- Kategori
- Felsefe
Bana arkadaşını söyle...

Kuru gürültüye pabuç bırakmayan cesur yüreklerle arkadaş oluyorum artık… Kaybetmeye başladığım erdemleri hatırlatmaları, umudumu kestiğim eski güzel günlerin müjdecisi olan hüsnü niyetimin değerlerine sahip çıkmam konusunda ısrar etmeleri için seçiyorum onları…

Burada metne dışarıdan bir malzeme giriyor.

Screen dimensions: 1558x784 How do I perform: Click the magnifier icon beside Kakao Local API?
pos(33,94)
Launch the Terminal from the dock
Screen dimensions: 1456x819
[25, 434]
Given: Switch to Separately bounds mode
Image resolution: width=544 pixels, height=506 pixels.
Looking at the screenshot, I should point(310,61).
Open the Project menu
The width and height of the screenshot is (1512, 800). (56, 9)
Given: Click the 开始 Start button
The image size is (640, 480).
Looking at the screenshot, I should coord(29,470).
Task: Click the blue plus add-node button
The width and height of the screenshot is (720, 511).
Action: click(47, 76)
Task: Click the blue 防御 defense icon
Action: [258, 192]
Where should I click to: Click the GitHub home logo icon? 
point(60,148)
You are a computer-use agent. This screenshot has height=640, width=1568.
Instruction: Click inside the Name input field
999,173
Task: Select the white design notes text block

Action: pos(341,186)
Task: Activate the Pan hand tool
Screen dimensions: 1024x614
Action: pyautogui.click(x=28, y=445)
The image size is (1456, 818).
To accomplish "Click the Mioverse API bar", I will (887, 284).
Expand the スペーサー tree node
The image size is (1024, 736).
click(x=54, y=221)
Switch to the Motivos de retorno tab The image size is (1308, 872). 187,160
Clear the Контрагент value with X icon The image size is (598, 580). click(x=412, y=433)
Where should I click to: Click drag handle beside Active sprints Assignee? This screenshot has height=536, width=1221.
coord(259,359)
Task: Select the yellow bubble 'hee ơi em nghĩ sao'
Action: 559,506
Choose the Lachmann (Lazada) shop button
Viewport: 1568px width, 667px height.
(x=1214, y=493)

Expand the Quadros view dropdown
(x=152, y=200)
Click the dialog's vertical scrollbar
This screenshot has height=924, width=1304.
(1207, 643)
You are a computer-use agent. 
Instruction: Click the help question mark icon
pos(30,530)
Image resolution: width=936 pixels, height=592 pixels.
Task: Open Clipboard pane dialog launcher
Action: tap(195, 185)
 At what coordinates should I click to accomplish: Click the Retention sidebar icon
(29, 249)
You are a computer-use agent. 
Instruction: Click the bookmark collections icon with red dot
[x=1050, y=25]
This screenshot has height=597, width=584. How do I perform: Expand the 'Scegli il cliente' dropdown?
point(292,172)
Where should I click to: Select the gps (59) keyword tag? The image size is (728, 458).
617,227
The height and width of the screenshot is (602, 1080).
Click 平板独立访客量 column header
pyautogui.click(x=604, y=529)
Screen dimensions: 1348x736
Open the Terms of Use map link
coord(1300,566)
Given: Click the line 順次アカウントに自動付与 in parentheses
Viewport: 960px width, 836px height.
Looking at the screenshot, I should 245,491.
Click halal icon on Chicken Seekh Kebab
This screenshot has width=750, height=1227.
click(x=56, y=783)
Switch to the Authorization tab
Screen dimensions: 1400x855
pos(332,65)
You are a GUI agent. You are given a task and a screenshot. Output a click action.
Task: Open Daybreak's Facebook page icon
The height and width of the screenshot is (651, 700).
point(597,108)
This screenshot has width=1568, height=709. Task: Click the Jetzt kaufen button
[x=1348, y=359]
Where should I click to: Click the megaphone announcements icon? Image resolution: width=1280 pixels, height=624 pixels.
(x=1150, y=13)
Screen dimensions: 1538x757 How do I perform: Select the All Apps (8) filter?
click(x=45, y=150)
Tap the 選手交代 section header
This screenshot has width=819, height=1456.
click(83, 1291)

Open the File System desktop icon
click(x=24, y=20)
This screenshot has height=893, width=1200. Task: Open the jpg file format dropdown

Belki yanlarında hep boynu bükük duracağım ve kolaycılığın bayağlığına yenilmiş olacağım… Ama mağlubiyetlerden ders almayı öğrenmek de bir tür erdem… Teselli olarak bunlar bari kalsın elime diyorum… Yıllarca felsefe ve bilgelik okumuşum ama incir çekirdeğini dolduracak kadar dahi bir yaşam ustalığı alamamışım Tanrımın anlam ve güzellik dağıtan ellerinden…
Ne varsa işe yaramazlık üzerine hepsi bende… Hata üstüne hata, sakarlık üstüne sakarlık… Her türlü eksikliğin alası, zavallı varlığımda toplanmış… Gel de pişman olma, böylesine bir kör dövüşü içinde, yolunu kaybettiğin bir dünyaya doğduğun için… İşin gücün bir avuç erdem için savaşmak olsun, her çaresiz nefes alış verişinde…
Şööyle ekmek parası derdine düşmeden, ayaklarımı umarsızca uzatıp, zengin içoğlanlarının yaptığı gibi, bom boş gözlerle bakamıyorum dünyaya bir türlü… Canımı acıtan yada midemi bulandıran şeyleri yazıp çizmek zorundayım… Pis yüreklerin maskelerini düşürmeli ve bizleri aptal yerine koyarak, suratlarımıza aynı pişkinlikte gülmelerini engellemeliyim…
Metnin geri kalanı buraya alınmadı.